Go through the material and copy each line in which the word "profile" shows up.

-*-*-

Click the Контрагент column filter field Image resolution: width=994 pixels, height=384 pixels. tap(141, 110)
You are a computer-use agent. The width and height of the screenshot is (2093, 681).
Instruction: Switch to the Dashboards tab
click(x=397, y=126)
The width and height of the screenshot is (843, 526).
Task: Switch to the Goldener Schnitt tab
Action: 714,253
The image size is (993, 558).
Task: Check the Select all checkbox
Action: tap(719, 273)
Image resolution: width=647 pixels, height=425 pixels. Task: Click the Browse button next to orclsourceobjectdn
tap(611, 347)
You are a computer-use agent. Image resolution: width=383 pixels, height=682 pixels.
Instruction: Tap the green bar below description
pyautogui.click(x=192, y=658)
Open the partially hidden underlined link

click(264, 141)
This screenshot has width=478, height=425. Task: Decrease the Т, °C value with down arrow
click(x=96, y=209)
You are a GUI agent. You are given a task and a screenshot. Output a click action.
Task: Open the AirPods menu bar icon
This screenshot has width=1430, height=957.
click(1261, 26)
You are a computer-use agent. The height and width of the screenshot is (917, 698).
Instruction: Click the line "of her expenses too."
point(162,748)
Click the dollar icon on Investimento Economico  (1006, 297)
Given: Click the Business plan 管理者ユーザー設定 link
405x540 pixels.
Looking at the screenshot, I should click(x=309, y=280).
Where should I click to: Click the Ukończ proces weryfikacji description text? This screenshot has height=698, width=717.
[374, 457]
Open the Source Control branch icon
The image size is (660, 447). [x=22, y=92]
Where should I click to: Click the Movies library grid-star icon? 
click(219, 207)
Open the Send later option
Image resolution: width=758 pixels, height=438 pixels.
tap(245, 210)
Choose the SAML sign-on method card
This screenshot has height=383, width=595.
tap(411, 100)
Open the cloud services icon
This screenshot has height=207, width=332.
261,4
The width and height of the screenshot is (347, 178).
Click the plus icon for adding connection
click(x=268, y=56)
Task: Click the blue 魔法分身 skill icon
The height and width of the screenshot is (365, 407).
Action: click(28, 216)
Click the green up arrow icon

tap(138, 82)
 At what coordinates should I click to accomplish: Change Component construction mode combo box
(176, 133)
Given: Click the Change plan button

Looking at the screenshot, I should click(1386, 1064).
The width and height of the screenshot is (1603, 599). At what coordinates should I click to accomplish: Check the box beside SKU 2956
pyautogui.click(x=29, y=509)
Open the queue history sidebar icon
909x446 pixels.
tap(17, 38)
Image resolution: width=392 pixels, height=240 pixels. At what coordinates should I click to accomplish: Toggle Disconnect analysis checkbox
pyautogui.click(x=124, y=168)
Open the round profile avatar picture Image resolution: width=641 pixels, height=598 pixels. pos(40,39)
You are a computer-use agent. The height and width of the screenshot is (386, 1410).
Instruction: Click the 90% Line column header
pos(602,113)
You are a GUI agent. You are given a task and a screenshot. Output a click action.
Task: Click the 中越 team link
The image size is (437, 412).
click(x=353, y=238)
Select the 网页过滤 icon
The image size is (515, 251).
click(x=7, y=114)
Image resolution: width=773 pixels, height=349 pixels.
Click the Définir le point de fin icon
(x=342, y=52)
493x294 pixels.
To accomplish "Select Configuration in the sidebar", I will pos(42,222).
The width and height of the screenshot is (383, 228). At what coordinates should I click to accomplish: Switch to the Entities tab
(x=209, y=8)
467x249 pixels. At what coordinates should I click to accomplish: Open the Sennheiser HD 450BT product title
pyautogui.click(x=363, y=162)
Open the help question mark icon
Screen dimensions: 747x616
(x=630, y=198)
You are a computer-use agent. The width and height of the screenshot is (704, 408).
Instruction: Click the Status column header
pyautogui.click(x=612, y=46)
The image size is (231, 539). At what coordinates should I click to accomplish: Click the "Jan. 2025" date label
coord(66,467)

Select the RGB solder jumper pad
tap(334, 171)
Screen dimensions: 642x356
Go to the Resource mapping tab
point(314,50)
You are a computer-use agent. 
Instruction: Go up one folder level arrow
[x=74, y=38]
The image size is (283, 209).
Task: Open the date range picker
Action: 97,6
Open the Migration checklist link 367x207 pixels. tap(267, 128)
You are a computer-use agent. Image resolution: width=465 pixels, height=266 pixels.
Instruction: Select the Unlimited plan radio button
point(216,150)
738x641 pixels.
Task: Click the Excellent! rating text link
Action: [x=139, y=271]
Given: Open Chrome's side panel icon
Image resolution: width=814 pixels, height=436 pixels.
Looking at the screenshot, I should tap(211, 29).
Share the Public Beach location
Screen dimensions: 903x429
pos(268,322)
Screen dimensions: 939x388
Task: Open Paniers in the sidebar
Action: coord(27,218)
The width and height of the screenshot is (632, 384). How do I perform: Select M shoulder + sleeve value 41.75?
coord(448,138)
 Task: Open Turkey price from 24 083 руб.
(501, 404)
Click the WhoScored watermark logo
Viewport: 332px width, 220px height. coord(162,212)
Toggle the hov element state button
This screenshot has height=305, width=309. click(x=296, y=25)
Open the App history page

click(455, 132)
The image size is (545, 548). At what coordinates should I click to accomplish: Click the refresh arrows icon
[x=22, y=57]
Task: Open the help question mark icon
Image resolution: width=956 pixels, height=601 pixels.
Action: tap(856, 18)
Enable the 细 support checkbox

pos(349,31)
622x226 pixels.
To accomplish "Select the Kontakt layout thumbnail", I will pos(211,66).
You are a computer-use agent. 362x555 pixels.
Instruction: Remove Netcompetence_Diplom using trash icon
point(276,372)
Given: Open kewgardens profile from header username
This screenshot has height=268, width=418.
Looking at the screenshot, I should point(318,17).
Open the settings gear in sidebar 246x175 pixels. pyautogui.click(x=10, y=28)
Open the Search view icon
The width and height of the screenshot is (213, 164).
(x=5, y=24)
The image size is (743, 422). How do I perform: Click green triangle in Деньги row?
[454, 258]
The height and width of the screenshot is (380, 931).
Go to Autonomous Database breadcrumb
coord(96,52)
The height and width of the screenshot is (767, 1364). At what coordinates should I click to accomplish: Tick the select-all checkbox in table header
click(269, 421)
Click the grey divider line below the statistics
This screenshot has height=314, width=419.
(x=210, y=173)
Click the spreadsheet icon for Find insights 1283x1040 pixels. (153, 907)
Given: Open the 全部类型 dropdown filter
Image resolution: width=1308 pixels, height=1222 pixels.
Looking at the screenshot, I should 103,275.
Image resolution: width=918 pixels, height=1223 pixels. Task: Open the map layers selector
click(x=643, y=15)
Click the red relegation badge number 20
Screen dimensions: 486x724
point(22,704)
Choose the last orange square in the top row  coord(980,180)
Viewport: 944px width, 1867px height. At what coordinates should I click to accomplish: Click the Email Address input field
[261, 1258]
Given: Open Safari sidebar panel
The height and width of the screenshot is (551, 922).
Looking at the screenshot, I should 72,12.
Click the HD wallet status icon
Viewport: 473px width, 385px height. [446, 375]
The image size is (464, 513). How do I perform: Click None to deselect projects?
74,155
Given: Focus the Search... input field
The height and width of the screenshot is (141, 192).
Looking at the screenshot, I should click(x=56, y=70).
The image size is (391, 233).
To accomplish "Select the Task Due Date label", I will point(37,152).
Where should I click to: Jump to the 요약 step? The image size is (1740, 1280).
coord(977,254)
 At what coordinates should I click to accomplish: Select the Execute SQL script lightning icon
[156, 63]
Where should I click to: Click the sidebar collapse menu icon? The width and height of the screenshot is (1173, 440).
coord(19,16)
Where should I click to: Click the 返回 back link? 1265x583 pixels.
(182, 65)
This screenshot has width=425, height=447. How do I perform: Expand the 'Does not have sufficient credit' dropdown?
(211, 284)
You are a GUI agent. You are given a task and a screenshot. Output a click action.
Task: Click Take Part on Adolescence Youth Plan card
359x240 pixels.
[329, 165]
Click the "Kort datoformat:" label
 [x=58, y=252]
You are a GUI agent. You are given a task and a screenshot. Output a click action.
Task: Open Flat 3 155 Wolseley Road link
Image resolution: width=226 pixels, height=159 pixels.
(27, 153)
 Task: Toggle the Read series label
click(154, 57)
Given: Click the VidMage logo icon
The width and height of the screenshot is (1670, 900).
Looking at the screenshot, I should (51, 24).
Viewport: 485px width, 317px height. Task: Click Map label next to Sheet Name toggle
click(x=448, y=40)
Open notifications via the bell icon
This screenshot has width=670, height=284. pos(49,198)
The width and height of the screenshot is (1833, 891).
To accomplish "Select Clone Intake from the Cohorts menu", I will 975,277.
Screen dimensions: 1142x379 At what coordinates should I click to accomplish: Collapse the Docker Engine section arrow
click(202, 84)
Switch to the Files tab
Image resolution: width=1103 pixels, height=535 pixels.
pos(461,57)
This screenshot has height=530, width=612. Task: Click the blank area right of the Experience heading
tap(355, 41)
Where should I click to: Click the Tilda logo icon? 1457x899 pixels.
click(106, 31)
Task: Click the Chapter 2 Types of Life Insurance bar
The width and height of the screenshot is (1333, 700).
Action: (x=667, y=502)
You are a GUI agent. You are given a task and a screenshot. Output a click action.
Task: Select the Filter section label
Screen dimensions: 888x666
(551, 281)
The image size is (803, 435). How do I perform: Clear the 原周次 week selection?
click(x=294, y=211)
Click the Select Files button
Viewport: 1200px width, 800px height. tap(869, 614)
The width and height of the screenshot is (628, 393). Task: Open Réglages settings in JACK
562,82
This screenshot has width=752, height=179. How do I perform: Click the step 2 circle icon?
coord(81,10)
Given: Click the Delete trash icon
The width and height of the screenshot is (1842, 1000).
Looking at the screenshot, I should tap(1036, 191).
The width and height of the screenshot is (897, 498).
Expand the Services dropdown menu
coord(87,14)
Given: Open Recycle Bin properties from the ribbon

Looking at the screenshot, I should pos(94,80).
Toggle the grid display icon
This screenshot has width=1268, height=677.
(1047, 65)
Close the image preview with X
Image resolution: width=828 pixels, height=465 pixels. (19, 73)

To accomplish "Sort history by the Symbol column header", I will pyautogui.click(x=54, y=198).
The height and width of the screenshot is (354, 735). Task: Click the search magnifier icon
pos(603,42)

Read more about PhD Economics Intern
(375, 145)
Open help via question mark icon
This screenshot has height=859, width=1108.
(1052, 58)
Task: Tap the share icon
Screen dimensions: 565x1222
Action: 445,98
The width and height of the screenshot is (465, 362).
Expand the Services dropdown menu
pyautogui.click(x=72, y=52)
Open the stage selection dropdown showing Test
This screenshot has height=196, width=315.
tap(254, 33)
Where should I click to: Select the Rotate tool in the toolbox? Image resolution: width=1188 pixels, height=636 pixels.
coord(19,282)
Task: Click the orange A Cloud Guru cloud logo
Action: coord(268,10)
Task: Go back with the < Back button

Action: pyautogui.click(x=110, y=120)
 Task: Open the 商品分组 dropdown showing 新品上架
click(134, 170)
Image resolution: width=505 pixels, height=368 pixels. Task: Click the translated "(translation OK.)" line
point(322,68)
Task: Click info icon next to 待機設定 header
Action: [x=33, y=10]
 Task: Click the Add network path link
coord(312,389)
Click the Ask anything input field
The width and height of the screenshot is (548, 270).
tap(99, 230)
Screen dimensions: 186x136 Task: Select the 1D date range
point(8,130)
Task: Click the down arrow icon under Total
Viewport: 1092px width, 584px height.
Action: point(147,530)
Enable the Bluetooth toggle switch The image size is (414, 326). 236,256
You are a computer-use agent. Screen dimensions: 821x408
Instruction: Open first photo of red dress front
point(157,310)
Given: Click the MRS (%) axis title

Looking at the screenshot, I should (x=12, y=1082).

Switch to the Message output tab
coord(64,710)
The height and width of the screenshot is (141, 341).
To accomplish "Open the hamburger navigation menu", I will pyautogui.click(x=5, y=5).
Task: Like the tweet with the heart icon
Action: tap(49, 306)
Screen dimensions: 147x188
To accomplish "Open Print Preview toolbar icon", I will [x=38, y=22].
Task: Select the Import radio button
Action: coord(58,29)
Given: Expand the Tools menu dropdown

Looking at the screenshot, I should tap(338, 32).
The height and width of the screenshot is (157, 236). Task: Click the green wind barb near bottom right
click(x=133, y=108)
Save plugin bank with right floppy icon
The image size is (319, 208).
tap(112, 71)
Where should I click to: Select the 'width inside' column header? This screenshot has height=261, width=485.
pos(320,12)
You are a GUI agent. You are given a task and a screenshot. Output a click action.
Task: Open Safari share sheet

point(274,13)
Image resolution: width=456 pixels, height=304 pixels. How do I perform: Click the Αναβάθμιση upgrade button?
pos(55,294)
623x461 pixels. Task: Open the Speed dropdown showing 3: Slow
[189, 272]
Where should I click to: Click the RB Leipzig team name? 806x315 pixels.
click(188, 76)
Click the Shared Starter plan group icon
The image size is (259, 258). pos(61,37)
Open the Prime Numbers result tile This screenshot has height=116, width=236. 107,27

-*-*-

◆ Answer for the task ◆
Open the round profile avatar picture Image resolution: width=641 pixels, height=598 pixels. pos(40,39)
Given: Open kewgardens profile from header username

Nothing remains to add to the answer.